In Zimmerman v. Briggans, 5 Watts 186, a judgment was entered by mistake against John instead of Jacob Briggans. Correction was permitted, but not to the prejudice of subsequent lien creditors. In Smith v. Hood & Co., 25 Pa. 218, it was held that a mistake in the amount of a judgment could be corrected, but not to affect the rights of third persons. Similarly in Peirce v. Black, 105 Pa. 342, it was held that parties to a judgment may change its purposes, but not to adversely affect the rights of a subsequent lien creditor.

In Hutchinson’s Appeal, 92 Pa. 186, in which an incorrectly entered judgment was postponed, the court said:

“There can be no distinction between purchasers and subsequent judgment-creditors. The latter must be presumed to have searched for prior liens before giving credit to the defendant, and whether they did or not, the rule which requires the judgment-index to give accurate information cannot be departed from without great danger”. (Italics supplied.)

In Citizens National Bank & Trust Company of Lehighton v. First National Bank of Lehighton, 20 D. & C. 349, holding that the judgment index should determine the order of priority, Judge Reno ruled that a subsequent lien creditor should be preferred without the necessity of showing reliance upon the state of the record.
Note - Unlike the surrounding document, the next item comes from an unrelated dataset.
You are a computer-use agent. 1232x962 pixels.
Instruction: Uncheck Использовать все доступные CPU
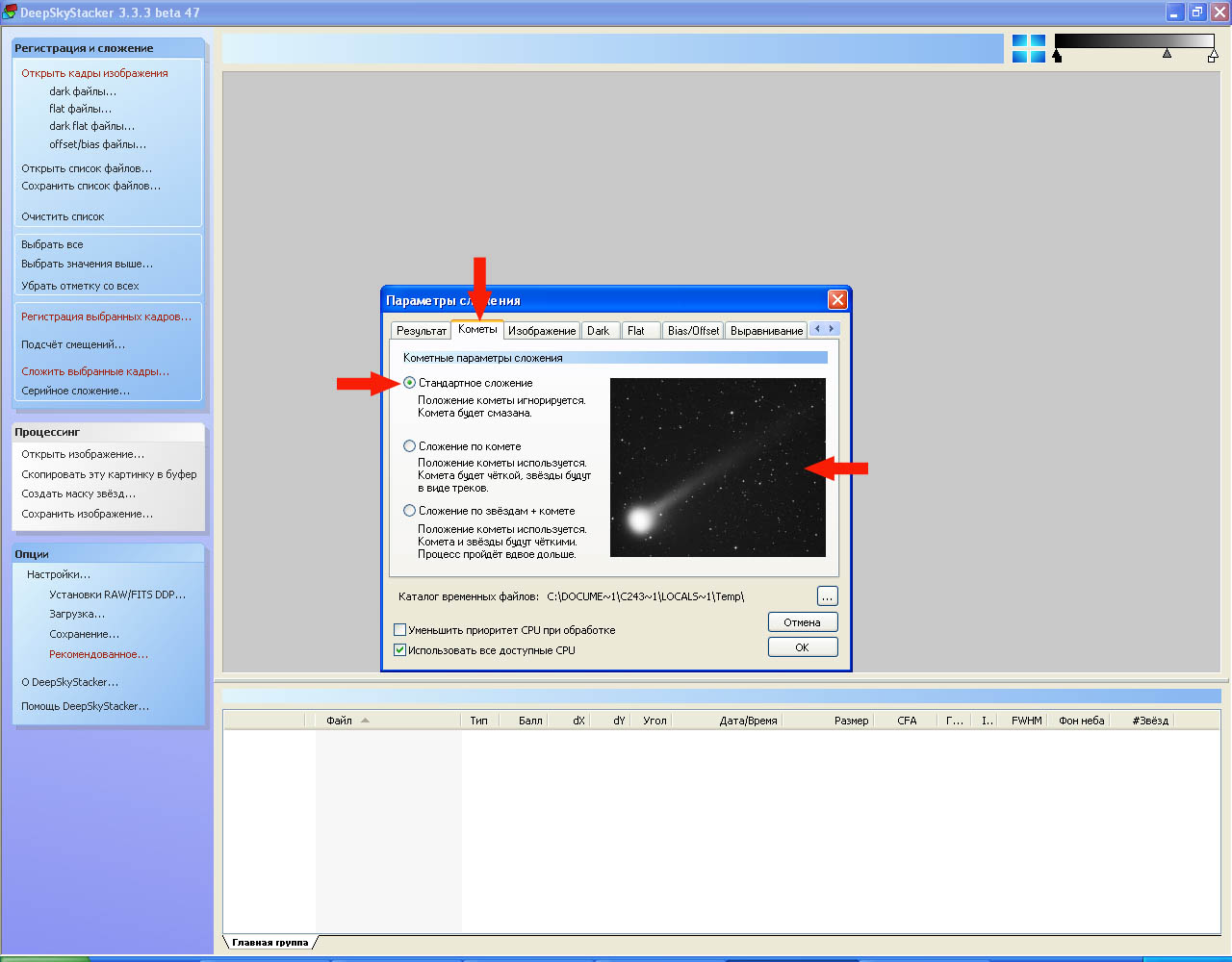pos(400,650)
A contrary ruling, it seems to us, would tend to penalize a litigant for divulging the truth.

Plaintiff is seeking relief, not from the effect of fraud, but from the effect of its own mistake. It was not a mutual mistake so far as Bixler was concerned. Relief will be afforded where an encumbrance has been discharged by mistake only if rights of third parties have not intervened: St. Clement’s B. & L. Assn. v. McCann et ux., 126 Pa. Superior Ct. 20, 22. This is a *120fit occasion to apply the equitable rule that the negligent one of two innocent parties must bear the loss: Ridgway, Budd & Co.’s Appeal, 15 Pa. 177, 182.

It appears by stipulation of counsel that lot 12 has been sold and that the proceeds.are being held in escrow pending our decision. We will therefore not attempt to formulate a conditional decree, but will discharge the rule entirely.

Decree

Now, March 15, 1950, upon consideration of the foregoing case, it is ordered, adjudged and decreed ■that the rule be discharged at the cost of petitioner.